## THE TASK
Find the string "will" in the listing below and return each line it appears in.

## INFORMATION GIVEN

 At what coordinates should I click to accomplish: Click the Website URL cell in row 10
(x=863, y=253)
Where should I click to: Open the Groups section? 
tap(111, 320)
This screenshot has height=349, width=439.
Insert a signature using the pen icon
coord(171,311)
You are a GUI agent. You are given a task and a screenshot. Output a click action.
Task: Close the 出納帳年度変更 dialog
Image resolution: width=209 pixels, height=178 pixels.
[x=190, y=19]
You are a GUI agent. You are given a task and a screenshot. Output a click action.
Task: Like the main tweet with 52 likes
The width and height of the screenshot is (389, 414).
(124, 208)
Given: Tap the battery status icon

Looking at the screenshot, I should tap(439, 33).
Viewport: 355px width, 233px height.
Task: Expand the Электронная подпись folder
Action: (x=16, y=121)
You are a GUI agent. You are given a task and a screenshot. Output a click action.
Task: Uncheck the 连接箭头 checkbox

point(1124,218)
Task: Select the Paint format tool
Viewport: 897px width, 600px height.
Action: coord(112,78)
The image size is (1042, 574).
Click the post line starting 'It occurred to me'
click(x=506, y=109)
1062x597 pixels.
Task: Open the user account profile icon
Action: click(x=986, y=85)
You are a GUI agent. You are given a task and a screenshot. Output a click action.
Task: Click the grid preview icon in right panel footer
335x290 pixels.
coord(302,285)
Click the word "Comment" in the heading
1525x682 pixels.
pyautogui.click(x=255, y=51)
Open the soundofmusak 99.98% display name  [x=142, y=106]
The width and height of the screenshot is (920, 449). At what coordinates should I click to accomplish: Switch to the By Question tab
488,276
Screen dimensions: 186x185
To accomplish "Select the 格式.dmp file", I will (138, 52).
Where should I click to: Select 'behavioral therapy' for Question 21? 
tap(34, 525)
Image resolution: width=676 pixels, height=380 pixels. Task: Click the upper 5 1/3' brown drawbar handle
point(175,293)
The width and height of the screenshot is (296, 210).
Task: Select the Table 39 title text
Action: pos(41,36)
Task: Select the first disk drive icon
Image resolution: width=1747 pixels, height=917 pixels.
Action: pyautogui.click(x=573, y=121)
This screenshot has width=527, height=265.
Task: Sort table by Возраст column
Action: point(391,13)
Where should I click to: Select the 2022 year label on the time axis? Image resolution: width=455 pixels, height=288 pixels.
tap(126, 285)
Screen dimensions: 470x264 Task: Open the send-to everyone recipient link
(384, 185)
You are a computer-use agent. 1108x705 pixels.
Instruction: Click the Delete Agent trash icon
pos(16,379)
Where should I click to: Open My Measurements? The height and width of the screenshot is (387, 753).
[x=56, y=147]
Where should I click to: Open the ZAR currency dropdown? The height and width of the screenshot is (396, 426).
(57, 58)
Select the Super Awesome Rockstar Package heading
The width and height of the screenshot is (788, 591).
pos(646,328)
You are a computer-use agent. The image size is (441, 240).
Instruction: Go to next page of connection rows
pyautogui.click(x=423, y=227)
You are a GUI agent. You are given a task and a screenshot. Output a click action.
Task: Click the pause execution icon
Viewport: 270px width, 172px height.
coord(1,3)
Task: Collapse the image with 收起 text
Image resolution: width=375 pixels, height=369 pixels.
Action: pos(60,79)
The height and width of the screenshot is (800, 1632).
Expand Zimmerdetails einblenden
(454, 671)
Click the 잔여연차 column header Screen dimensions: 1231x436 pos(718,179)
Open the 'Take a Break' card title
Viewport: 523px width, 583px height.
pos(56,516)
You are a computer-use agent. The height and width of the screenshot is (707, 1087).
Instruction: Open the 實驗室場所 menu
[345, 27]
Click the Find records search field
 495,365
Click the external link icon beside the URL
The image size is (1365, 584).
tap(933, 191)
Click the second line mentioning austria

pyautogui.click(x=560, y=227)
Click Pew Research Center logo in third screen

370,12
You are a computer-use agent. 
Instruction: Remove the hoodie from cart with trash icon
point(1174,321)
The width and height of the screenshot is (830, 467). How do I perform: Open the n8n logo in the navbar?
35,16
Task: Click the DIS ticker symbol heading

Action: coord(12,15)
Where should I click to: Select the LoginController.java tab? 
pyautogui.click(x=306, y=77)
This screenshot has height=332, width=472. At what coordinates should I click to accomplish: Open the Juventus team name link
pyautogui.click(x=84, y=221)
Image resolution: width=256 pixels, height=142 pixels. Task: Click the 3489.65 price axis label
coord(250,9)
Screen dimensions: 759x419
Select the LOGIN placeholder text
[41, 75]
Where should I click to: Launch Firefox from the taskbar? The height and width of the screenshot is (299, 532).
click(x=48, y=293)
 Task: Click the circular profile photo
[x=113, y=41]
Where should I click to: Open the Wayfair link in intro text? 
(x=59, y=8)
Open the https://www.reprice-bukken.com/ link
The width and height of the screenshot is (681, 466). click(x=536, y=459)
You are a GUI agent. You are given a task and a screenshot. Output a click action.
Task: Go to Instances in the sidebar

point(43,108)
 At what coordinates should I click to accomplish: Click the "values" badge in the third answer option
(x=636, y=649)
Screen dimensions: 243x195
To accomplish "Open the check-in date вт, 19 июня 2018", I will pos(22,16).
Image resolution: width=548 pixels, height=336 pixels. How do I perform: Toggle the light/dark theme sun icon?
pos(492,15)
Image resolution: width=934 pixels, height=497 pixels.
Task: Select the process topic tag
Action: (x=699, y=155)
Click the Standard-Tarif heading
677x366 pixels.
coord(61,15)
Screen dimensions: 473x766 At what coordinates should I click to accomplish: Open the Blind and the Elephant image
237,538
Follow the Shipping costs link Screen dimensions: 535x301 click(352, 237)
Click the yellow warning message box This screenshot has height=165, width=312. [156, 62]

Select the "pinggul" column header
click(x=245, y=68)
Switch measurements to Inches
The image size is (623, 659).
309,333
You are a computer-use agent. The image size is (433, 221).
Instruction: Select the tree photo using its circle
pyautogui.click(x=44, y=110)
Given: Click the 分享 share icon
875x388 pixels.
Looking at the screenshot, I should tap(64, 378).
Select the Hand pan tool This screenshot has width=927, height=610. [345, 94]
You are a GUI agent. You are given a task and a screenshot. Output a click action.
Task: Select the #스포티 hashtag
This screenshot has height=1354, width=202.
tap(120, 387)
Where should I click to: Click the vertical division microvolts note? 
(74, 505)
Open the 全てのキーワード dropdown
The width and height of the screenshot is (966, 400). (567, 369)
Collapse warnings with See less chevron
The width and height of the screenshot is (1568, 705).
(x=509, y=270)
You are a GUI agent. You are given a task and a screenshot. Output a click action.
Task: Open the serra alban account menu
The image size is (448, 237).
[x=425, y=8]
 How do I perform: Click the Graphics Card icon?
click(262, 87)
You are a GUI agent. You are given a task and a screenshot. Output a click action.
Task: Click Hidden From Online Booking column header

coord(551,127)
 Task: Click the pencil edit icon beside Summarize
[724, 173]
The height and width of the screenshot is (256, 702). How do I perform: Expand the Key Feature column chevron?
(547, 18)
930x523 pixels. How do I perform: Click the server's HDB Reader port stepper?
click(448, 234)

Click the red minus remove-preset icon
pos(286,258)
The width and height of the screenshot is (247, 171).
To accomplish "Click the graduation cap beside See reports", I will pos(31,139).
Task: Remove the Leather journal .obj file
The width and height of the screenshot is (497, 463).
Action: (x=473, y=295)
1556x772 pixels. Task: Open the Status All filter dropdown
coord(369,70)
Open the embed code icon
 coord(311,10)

## COMPLETED EXERCISE
To accomplish "Select the 格式.dmp file", I will (138, 52).
To accomplish "Open the check-in date вт, 19 июня 2018", I will pos(22,16).
To accomplish "Click the graduation cap beside See reports", I will pos(31,139).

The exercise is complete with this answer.